[SOURCE DATA]
..........

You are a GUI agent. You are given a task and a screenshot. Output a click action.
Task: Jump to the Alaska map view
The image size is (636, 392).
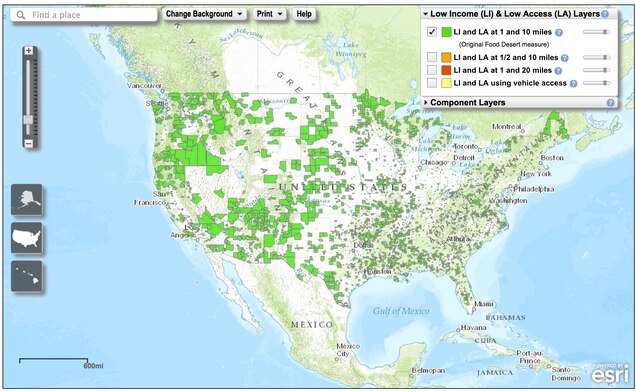point(26,200)
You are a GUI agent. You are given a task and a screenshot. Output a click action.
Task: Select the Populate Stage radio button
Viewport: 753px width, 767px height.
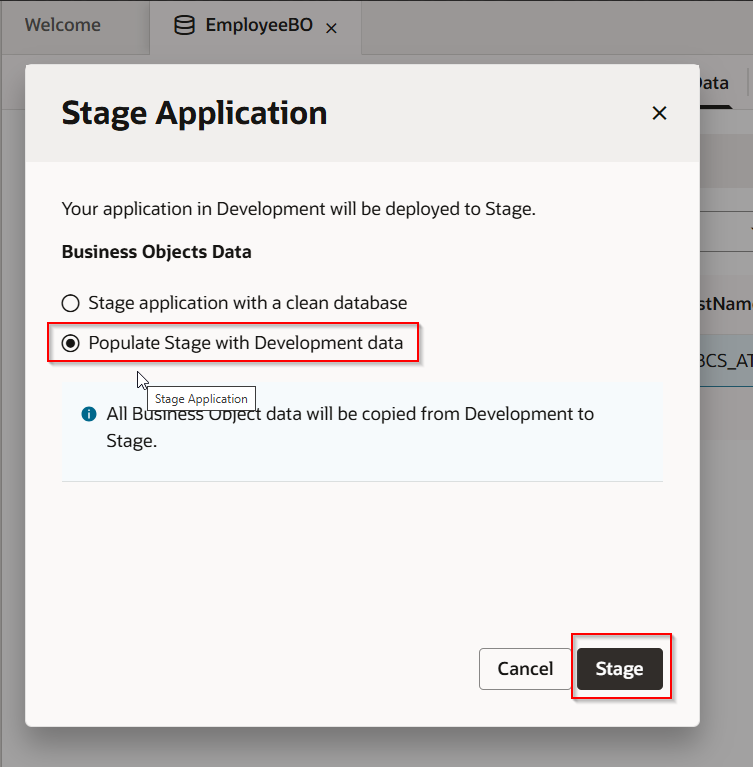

..........

[TASK REQUIREMENTS] Leaving all pictures aside, quote each record exactly.

[RESULT OF THE TASK]
You are a GUI agent. You are given a task and a screenshot. Output a click action.
Task: Jump to the Alaska map view
The image size is (636, 392).
point(26,200)
You are a GUI agent. You are given a task and a screenshot. Output a click action.
Task: Select the Populate Stage radio button
Viewport: 753px width, 767px height.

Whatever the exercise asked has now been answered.